In the long term, achieving low latency in AI systems can foster innovation and enable new applications previously infeasible due to latency constraints.

Conclusion

This article has taught you about the importance of latency in AI systems. Low latency is essential in various industries, such as healthcare, finance, e-commerce, gaming, autonomous vehicles, and smart homes. 

As AI continues to transform these sectors, the need for real-time, responsive systems will only grow, making latency optimization a critical priority for businesses and developers alike.

You have also seen some ways to minimize latency in AI systems, such as:

• Optimizing your hardware

• Optimizing your models

• Introducing edge computing

• Implementing network optimization techniques

• Caching your frequently accessed data

While we've discussed several strategies for minimizing latency, it's essential to recognize that pursuing lower latency is an ongoing challenge. Researchers and engineers continuously push the boundaries of hardware, software, and algorithms to achieve even faster and more responsive AI systems.

FAQs

What is Latency in AI?

Latency refers to the time difference between when an AI system receives a command and when the system responds to it.

What factors contribute to high latency in AI systems?

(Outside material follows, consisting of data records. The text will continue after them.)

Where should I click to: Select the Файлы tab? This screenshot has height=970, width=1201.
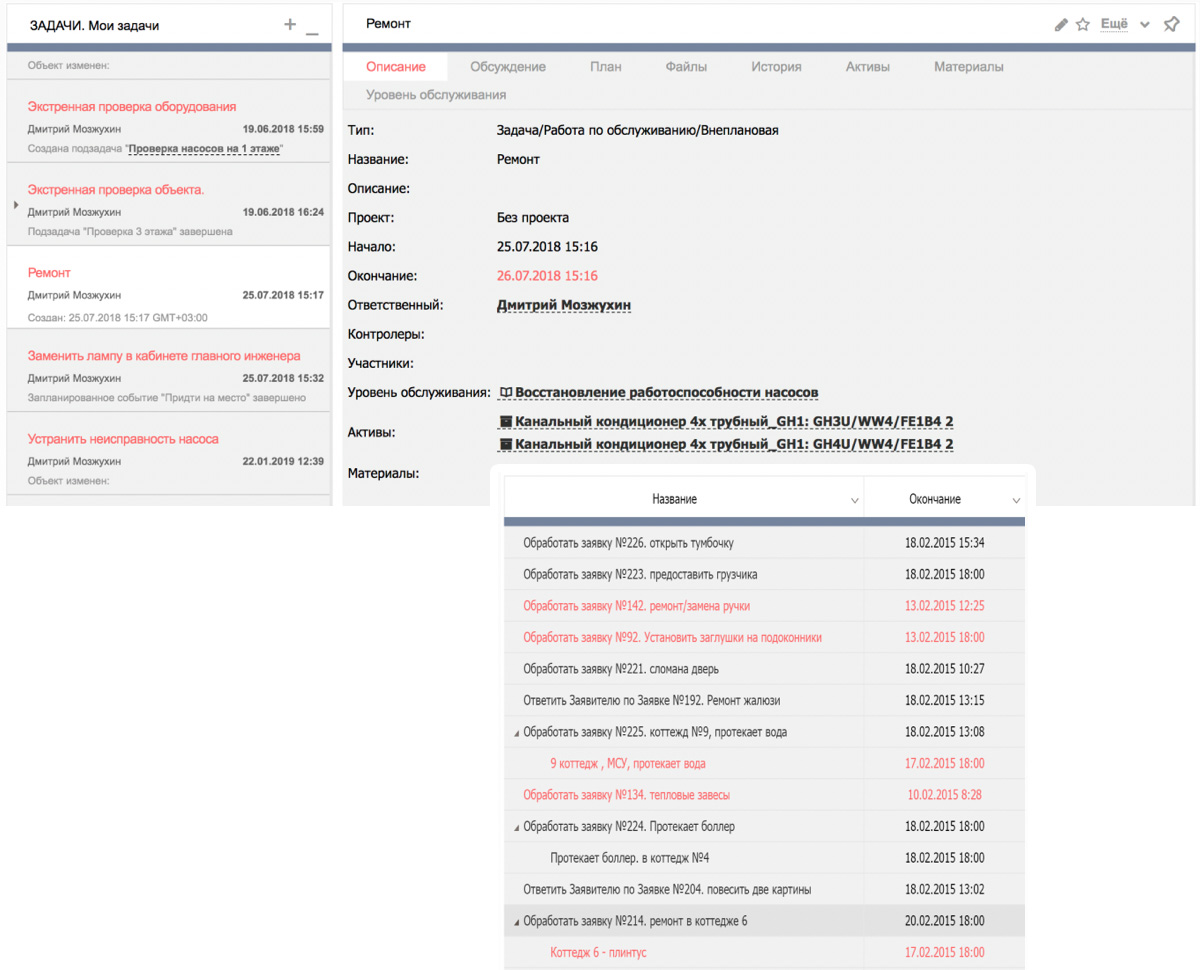click(686, 67)
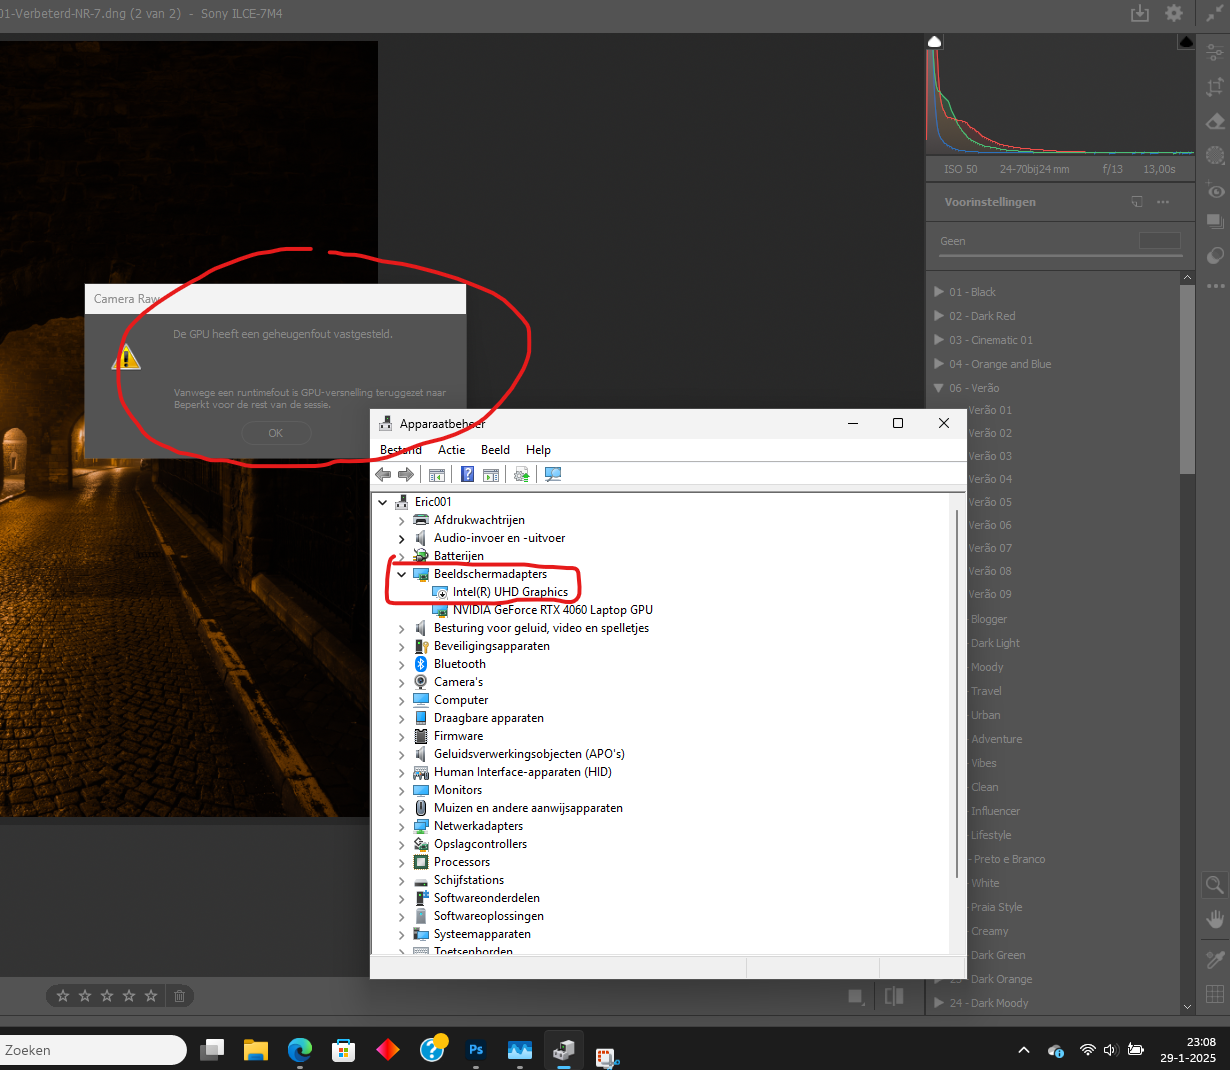Image resolution: width=1230 pixels, height=1070 pixels.
Task: Click the image histogram panel
Action: [x=1060, y=100]
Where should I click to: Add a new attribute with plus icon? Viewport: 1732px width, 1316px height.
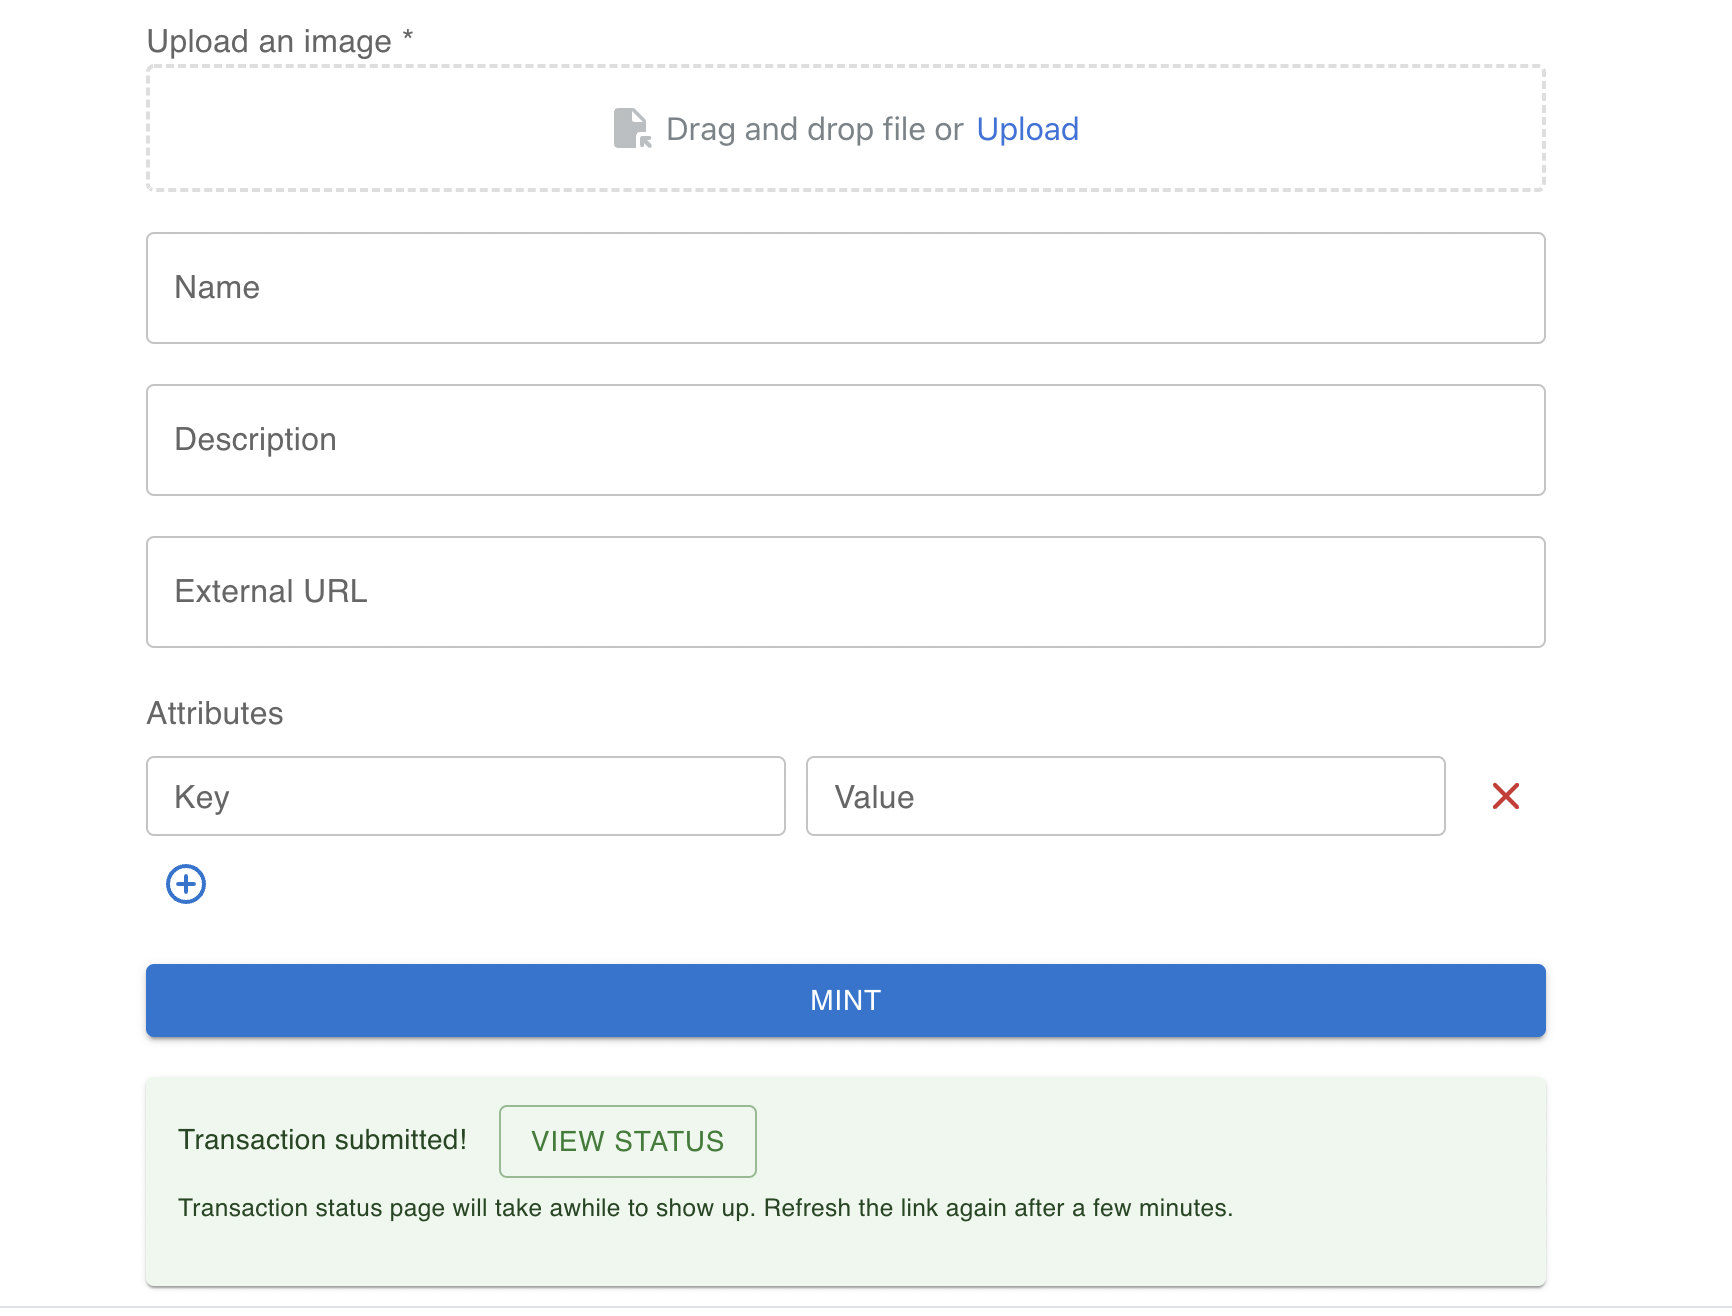click(x=186, y=884)
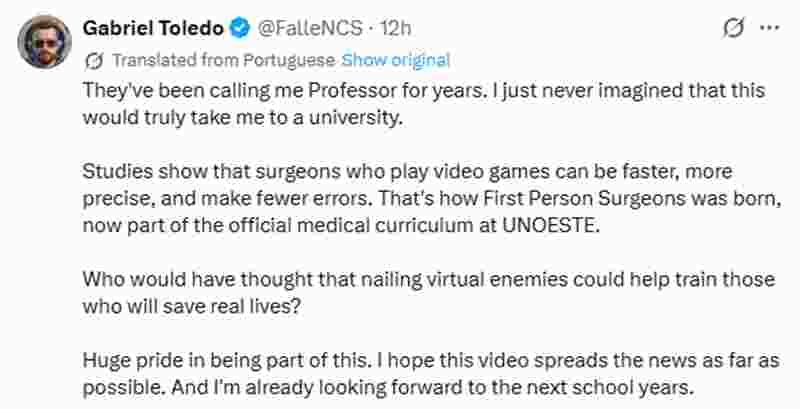Click the Grok circle-slash icon

734,30
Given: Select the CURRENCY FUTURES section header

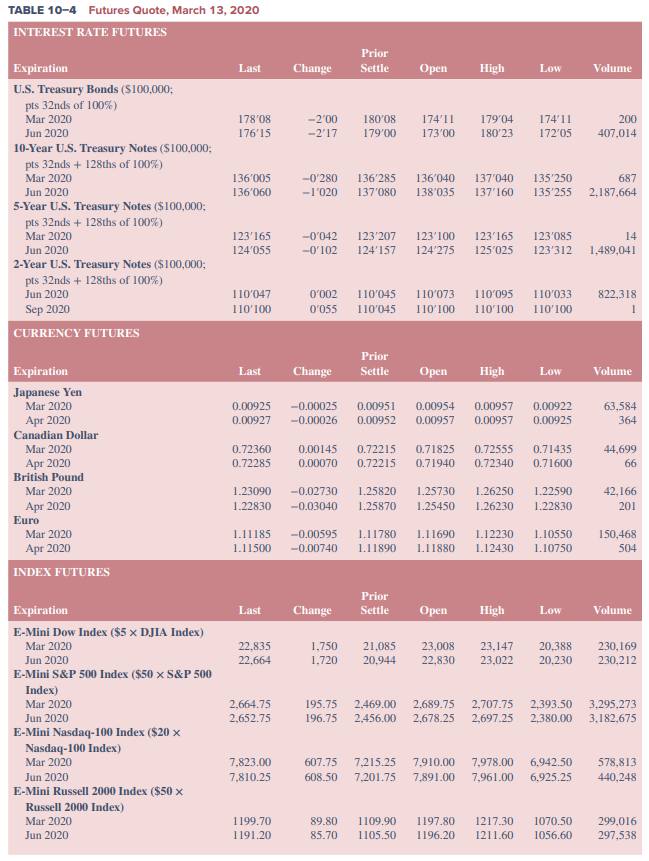Looking at the screenshot, I should [x=76, y=333].
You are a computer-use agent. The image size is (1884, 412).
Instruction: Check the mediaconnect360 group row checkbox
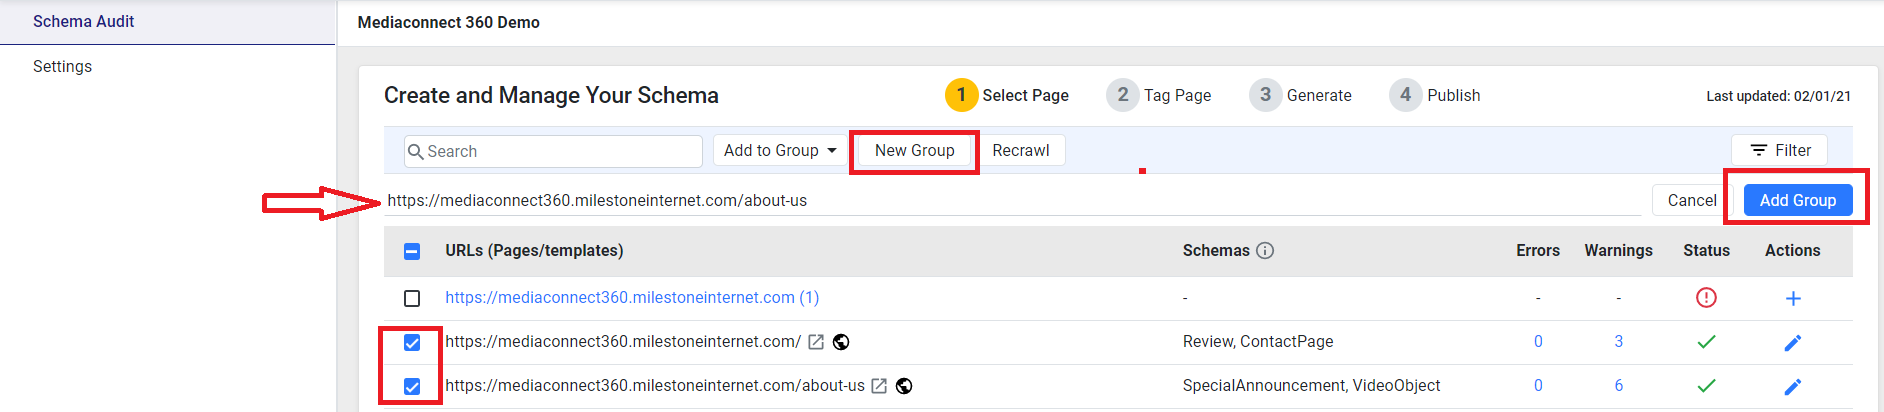point(412,298)
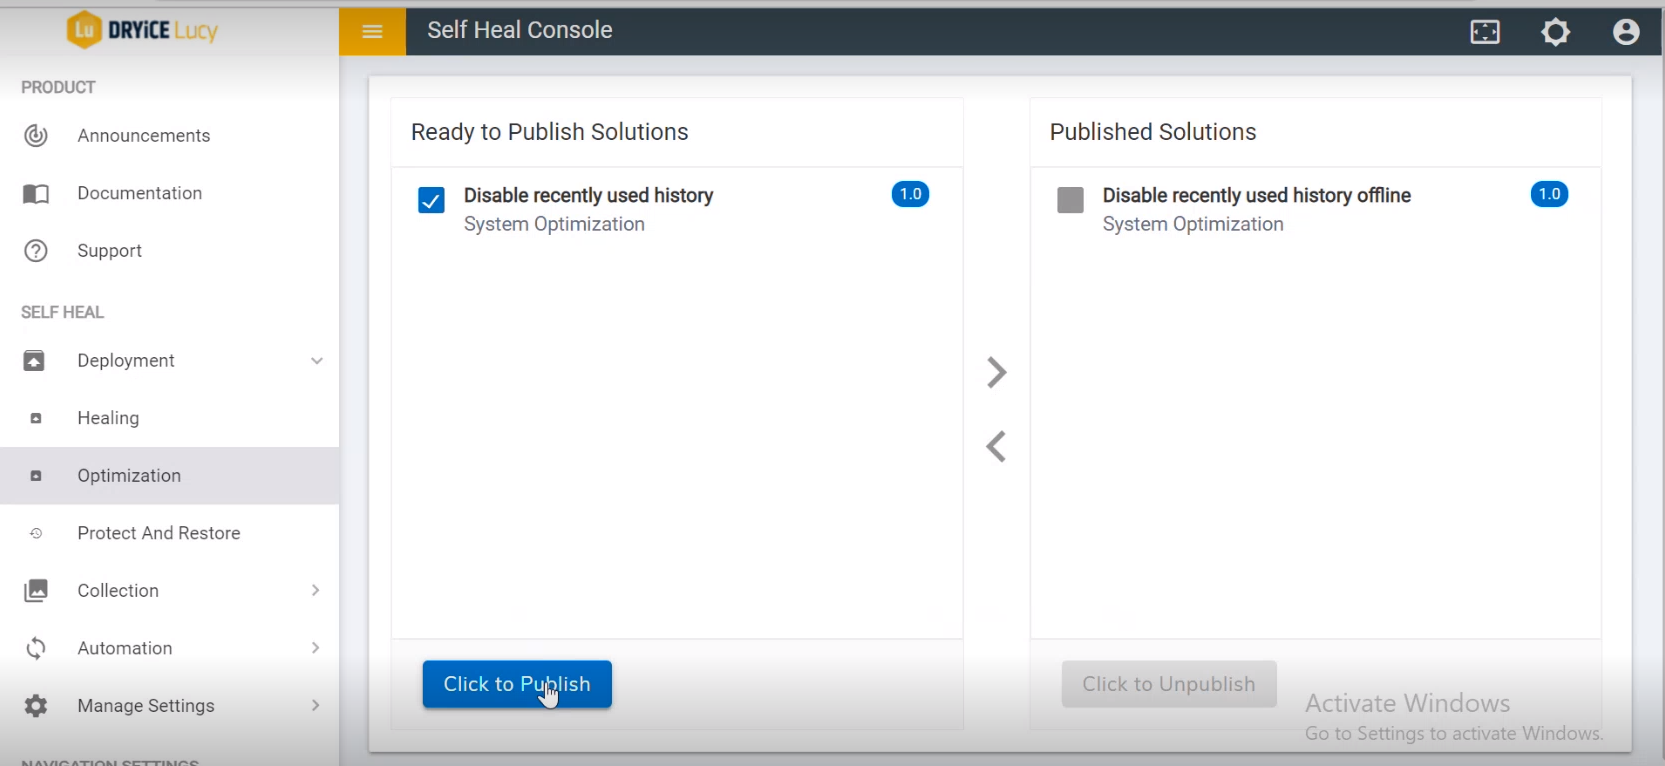Expand the Automation submenu arrow
The height and width of the screenshot is (766, 1665).
[316, 648]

A lot of factors can contribute to high latency in AI systems. Hardware limitations, network constraints, model complexity, and inefficient processing systems are a few reasons for high latency in AI systems. 

How can I minimize latency in my AI systems?

There are many ways to minimize latency. Optimizing network requests, hardware acceleration, hyperparameter tuning, introducing caching mechanisms, and edge computing are some ways to reduce latency in your AI systems.

What are some real-world examples of why low latency is critical?

Low latency is critical in applications such as real-time financial trading, autonomous vehicles, medical diagnosis, online gaming, and voice assistants, where quick responses are essential for optimal performance and user satisfaction.

How does latency impact the competitiveness of AI products?

Latency can significantly impact the functionality of AI products. Users often prefer products that offer faster responses and a superior user experience, so AI products with low latency have a competitive edge in the market.